KINGSPORT, Tenn. (WJHL)- The future of healthcare for Tennessee’s veterans could have more acupuncture – and fewer opioids. TriWest Healthcare now authorizes coverage for some veterans to receive alternative medicine like acupuncture – and local providers are eager to help.
“Veterans, I think, are more in tune to medications,” said veteran and Church Hill resident Linda Carter. “I think they’re warming up to alternative care, but I don’t believe it’s been in their normal path.”
Carter served in the army for 26 years as a nurse and colonel.

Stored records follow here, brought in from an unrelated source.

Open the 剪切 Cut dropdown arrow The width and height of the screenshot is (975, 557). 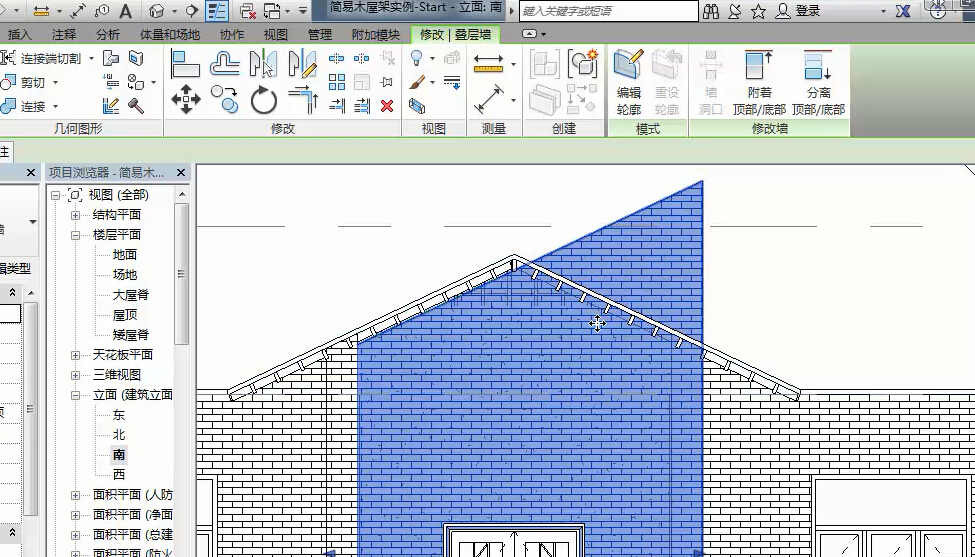(54, 83)
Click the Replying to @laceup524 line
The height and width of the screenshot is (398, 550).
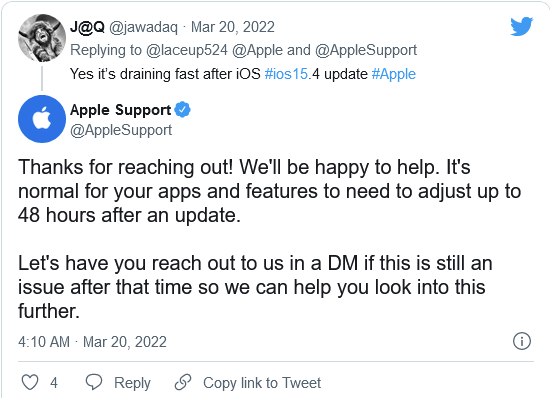(x=243, y=50)
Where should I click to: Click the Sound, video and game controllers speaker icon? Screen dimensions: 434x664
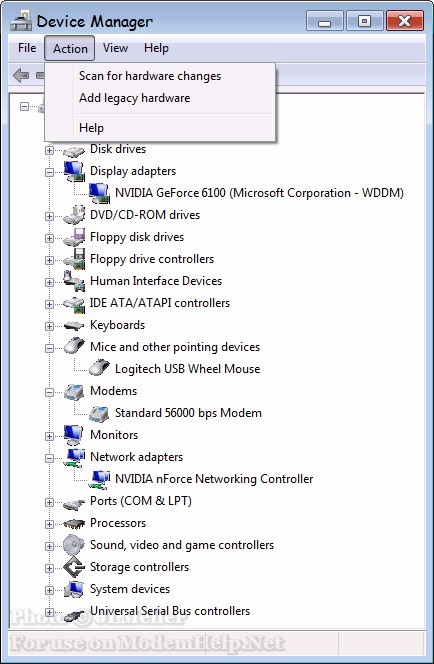click(74, 545)
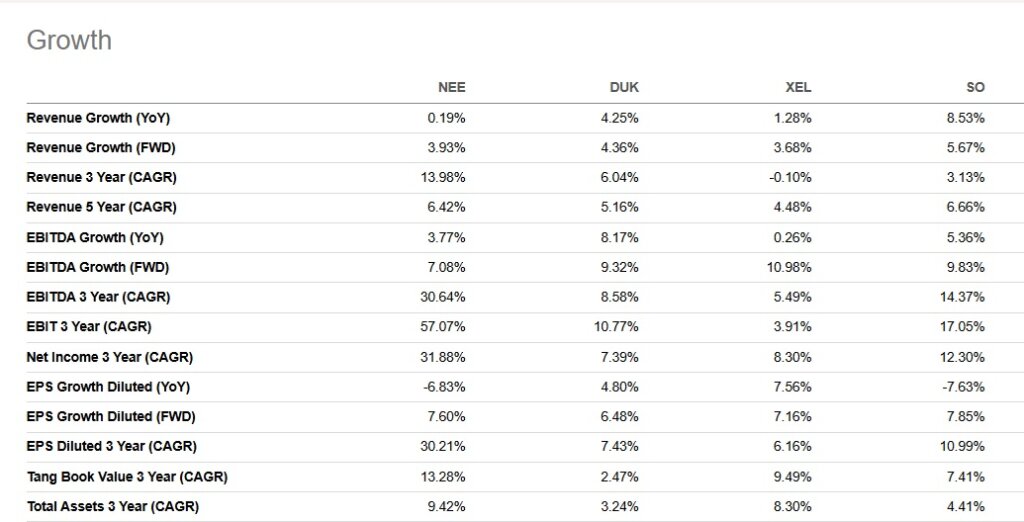1024x522 pixels.
Task: Click the EBITDA Growth (YoY) row label
Action: (95, 238)
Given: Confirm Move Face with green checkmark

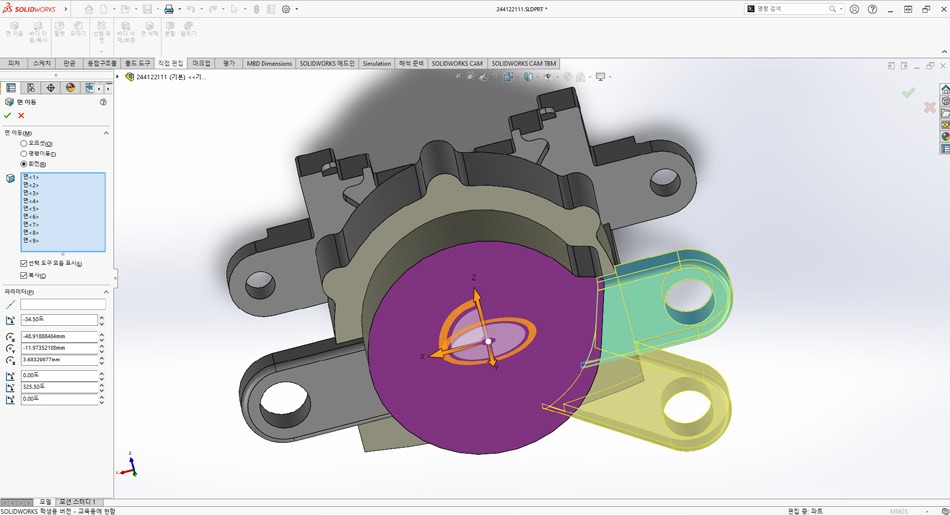Looking at the screenshot, I should (9, 115).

After this service, she suffered both acute and chronic pain.

“With the opioid addiction issues today, and many of us being given addictive kinds of drugs, I didn’t want any part of that either,” said Carter.
Her search for an alternative form of healing brought her to Acupuncture Associates in Kingsport. Here, veterans receive discounted treatments.

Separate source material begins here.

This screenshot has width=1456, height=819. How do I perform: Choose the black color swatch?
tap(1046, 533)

Owner and licensed acupuncturist Julia Thie says they currently treat about a dozen veterans, and hope to help more.
“Right now it’s just getting started, that we’ve become approved and we’re able to do it through the insurance,” said Thie. “Now the VA has finally changed acupuncture from a technique to a profession.”
But how can needles, gently placed in the skin, help treat PTSD and chronic pain?

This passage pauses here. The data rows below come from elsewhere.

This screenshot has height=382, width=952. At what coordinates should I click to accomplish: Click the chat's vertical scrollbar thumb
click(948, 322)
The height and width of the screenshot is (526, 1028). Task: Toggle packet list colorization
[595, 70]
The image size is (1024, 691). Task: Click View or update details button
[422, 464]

“We put a needle in somebody, we’re creating a micro-trauma, which is then signaling to the brain, ‘Hey, get down here.’ You know, summon those natural pain killers, get that blood moving,” said licensed acupuncturist Amanda Leuthardt.
Acupuncture aims to target both physical and mental trauma. It can’t always heal pain, but Carter says it’s helped her manage it – changing her life.
“Coming here, it’s really been a blessing for me,” she said. “Because I don’t like the idea of pouring more medications into my body to numb me or fix something when it might cause something else to not work right.”

Veteran care aside, more insurance providers are placing greater restrictions on opioid coverage. In 2019 BlueCross BlueShield of Tennessee dropped coverage of Oxycontin, and added coverage of acupuncture.
“Because of the opiate crisis, Tennessee has joined that mindset of saying, ‘Hey, this is not just an emergency situation anymore. This is chronic,'” said Thie.

For licensed acupuncturist Sara Robert, helping veterans is a matter close to her heart.
“My dad was a Vietnam veteran who was diagnosed 100 percent disabled with PTSD and exposure to Agent Orange. He never got to experience acupuncture,” said Robert.
After her father passed away, acupuncture helped Robert overcome her grief. She became a licensed provider herself, hoping to help people like her dad.
“Veterans like my father, who have been suffering in silence all these years, don’t have to,” she said. “There is help for them. They just have to reach out and we’re here for them.”